Ziel der Übung:
Wie viele Personen hatte Knauer laut dem Text über antifaschistische Exilant:innen in der Schweiz für den Film interviewt?

Zu lesender Text:
Die Episode zeigt, worum es in Knauers Film und im gleichnamigen Dokumentarband des großen Journalisten Jürg Frischknecht geht: Um Menschen, die sich in der Schweiz «mit frappanter Selbstverständlichkeit gegen Faschismus und Nationalsozialismus engagiert haben», wie der Historiker Jakob Tanner im Vorwort zur Neuausgabe schreibt. Und darum, wie die Schweizer Behörden mit ihnen umsprangen.

Für den Film – er kam 1982 erstmals ins Kino – hatte Knauer 150 Personen interviewt, während Frischknecht tief in den Archiven grub und beeindruckendes Material zutage förderte. Ihre Leitfragen damals, die auch heute noch interessieren, lauteten: «Wo haben sie gewohnt, die von den Nazispitzeln Gesuchten? Wo haben sie die Flugblätter geschrieben, gedruckt, die Koffer mit den doppelten Böden gepackt, wo die Illegalen versteckt? Wer hat sie beherbergt – die Flüchtlinge, die Spanienkämpfer, die Männer und Frauen des Widerstands im Exil?»

Inzwischen weiß man, wie die Schweizer Regierung gegen die antifaschistischen Exilant:innen vorging. Kaum waren die Nazis an der Macht, erteilte der Bundesrat (im April 1933) die Weisung, politischen Flüchtlingen nur vorübergehend einen Aufenthalt zu genehmigen, er ließ sie polizeilich überwachen, verbot ihnen politische Arbeit und jedwede Beschäftigung und sorgte dafür, dass Jüd:innen ein «J» in den Pass gestempelt wurde. Er steckte die Geflüchteten in Lager (unter anderen Sirnach im Kanton Thurgau) oder schickte sie wieder über die Grenze zurück.

Bereitgestellte Auflistung:
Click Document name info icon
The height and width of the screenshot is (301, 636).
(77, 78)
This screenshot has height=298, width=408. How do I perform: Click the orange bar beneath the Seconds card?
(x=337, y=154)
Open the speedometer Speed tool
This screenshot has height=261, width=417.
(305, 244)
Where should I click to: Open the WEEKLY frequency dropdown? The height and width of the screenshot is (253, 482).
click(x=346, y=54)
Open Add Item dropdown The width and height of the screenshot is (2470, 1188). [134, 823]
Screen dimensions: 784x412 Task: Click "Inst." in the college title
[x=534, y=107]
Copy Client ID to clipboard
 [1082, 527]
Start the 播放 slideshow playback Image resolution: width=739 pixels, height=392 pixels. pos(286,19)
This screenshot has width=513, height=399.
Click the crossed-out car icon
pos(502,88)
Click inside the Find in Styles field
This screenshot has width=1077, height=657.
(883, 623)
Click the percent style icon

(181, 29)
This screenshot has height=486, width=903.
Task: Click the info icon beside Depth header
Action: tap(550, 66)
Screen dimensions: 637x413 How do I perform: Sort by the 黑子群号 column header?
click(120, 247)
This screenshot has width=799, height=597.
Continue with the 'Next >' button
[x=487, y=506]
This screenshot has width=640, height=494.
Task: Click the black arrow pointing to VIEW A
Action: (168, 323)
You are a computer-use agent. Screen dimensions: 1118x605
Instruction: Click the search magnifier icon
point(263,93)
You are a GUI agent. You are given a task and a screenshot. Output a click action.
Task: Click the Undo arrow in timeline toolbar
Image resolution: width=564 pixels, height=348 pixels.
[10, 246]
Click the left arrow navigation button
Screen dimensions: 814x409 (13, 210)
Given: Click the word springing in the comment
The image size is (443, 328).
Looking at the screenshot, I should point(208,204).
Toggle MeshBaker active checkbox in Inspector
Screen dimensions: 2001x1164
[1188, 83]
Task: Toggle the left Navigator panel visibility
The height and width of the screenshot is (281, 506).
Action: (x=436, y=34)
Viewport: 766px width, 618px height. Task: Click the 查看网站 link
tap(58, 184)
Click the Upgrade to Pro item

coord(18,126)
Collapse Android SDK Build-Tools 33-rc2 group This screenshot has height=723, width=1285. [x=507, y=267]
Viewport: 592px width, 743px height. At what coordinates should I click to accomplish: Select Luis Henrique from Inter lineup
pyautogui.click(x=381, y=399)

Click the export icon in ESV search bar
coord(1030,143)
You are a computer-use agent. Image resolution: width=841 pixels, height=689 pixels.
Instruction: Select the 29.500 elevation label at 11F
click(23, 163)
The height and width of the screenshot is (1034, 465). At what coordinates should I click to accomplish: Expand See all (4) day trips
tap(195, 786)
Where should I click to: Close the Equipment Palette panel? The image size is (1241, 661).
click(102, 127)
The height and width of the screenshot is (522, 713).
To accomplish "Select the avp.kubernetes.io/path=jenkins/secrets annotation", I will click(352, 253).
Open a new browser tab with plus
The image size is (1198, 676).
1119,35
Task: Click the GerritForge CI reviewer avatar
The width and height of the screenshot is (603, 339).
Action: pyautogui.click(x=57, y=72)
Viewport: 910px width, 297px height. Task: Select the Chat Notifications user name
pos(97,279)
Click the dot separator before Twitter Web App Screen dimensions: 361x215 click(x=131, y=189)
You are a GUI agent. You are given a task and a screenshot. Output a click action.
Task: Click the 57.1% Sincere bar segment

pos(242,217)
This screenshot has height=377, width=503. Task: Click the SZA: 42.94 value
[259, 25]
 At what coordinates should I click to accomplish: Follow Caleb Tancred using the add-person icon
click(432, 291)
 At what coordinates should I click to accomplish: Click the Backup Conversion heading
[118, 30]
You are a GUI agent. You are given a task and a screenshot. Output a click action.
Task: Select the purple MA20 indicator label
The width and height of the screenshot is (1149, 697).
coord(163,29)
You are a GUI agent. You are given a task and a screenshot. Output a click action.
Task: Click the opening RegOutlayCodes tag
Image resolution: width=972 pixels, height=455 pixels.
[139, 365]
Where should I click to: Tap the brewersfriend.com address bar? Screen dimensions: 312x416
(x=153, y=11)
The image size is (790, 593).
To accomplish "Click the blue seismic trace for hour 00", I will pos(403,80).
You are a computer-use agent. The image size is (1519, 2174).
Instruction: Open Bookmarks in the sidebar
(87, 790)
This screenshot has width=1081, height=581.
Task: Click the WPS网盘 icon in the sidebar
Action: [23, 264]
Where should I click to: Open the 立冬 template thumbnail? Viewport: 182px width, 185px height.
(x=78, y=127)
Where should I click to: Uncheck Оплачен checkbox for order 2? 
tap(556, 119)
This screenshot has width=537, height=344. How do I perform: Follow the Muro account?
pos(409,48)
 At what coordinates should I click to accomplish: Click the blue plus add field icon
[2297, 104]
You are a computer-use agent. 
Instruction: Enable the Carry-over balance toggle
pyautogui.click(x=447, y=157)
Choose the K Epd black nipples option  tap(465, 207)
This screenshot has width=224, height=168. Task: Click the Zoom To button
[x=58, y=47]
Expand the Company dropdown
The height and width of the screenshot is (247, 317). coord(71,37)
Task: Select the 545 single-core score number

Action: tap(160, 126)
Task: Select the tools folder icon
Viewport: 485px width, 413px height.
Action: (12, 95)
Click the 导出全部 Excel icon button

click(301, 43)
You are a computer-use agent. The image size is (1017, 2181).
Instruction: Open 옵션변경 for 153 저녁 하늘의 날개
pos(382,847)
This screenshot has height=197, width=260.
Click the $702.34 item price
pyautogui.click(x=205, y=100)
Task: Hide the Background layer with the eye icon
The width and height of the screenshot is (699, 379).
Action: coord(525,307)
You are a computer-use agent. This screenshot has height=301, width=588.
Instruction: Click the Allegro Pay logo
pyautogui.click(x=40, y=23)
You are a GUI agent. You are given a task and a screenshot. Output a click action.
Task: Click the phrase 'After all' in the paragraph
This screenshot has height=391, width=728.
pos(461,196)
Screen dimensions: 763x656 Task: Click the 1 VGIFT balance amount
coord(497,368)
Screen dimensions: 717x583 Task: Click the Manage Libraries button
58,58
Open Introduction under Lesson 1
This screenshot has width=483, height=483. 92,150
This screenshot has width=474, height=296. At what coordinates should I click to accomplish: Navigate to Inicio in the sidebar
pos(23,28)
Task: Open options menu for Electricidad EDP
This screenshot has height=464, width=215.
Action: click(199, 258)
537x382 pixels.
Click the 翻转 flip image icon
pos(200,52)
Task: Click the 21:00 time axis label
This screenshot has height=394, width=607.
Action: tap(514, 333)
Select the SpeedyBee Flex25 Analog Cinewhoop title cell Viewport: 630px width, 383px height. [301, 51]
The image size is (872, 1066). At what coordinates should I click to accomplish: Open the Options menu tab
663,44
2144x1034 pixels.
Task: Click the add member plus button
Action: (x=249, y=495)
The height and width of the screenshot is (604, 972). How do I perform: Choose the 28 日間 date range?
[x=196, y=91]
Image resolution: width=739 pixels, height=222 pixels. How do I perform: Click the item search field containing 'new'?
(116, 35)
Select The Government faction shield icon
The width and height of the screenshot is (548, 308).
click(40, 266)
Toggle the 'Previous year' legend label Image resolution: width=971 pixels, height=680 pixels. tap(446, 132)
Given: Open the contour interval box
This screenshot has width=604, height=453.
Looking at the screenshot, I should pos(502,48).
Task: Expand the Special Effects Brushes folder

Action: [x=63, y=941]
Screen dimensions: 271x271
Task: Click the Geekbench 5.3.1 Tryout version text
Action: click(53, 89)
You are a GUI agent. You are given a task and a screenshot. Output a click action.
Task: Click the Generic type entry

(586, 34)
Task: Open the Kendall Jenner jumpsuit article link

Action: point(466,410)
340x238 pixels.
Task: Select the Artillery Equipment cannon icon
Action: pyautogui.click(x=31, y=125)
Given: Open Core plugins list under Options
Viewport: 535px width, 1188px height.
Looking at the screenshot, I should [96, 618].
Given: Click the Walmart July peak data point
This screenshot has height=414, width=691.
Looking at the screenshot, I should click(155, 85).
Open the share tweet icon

Vollständige Antwort:
150 Personen.